Bobin Public School selected for What'll Happen to the Wattle??! space seeds project

Australian Ambassador HE Mr Richard Court AC handing over golden wattle seeds to JAXA vice president Mr Hiroshi Sasaki at the Australian Embassy Tokyo (left) and Bobin Public School captains Sarah Dowling and Arthur Lee. Photos supplied
Australian Ambassador HE Mr Richard Court AC handing over golden wattle seeds to JAXA vice president Mr Hiroshi Sasaki at the Australian Embassy Tokyo (left) and Bobin Public School captains Sarah Dowling and Arthur Lee. Photos supplied

Bobin Public School has been selected to take part in the What'll happen with the wattle??! space seeds program.

OneGiant Leap Australia Foundation is sending native golden wattle seeds to the International Space Station in early December, 2020.

In collaboration with the Japan Aerospace Exploration Agency (JAXA) and supported by the Australian Space Agency, the seeds will live in space for six months, returning to Australia in time for Science Week 2021.

The seeds will then be distributed to more than 150 schools, scout groups and Australian Air Force Cadets across Australia that were selected to take part in the program.

As well as receiving the seeds that have returned from space, the school will also receive seeds that were not sent to the International Space Station.
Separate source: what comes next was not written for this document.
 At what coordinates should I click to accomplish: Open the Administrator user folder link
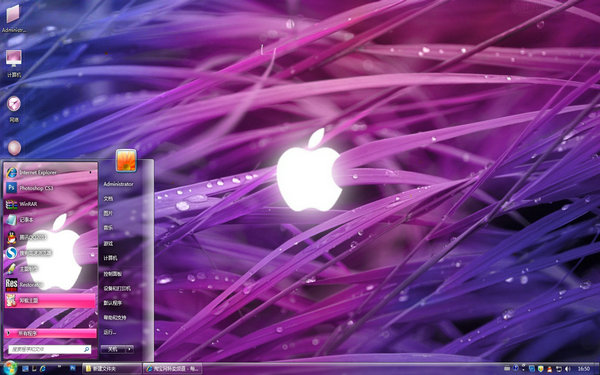tap(118, 184)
The seeds are from the same seed lot.

Students are asked to germinate and grow their seeds, recording data about the germination and seed growth. Data will be uploaded to the What'll happen to the wattle??! app.

Relieving principal of Bobin Public School, Sarah Parker said that as soon as the students heard about the program they were very keen to be involved.
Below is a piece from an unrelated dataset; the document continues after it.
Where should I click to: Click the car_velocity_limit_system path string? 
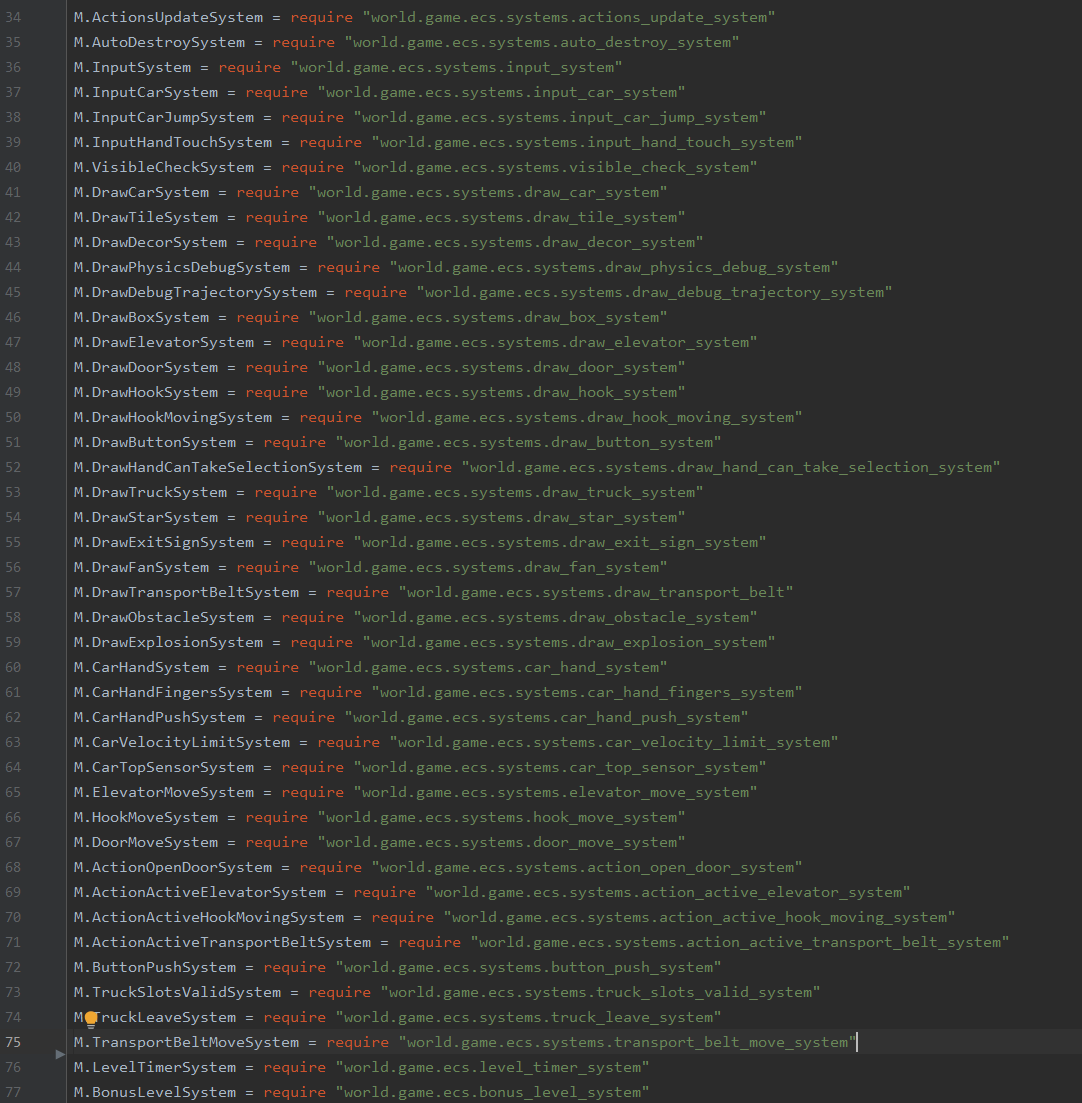point(614,742)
"Our students were immediately inspired by the idea of growing 'space seeds' and being part of a project as big as this one," Sarah said.
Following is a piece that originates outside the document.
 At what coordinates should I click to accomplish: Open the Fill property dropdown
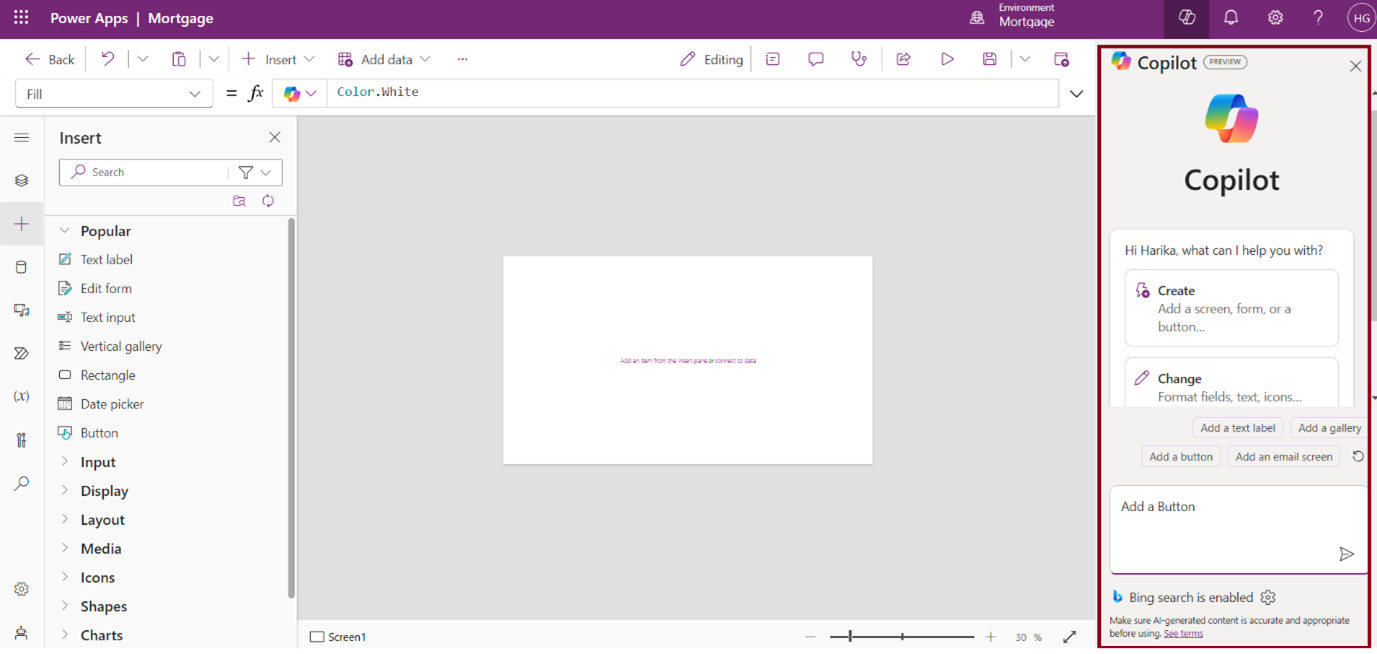click(114, 94)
"So we made a video and wrote our application together. Last week we were thrilled to discover we'd been selected to be part of the program."

School captains Arthur Lee and Sarah Dowling explained why the students were so excited by by the program.

we lost a lot of trees in the fire, too, so it will be good to grow golden wattle trees here.

Sarah Doiwling

"We love science, especially collecting data about nature. Plus we love learning about space, so it's perfect for us," Arthur said.

"We lost a lot of trees in the fire, too, so it will be good to grow golden wattle trees here," Sarah Dowling said.

"They'll help to restore the area for our birds and for the bees. And it will be interesting to see if the space seeds grow as well as regular Earth seeds."

Throughout the program, One Giant Leap Australia Foundation will run teleconferences and provide educational support to participating groups.

The 12 month to two year project will result in the creation of a nationwide map identifying the location of Australia's 'space wattle' trees.

The One Giant Leap Australia Foundation is a not for profit organisation whose purpose is to advance STEM education and careers.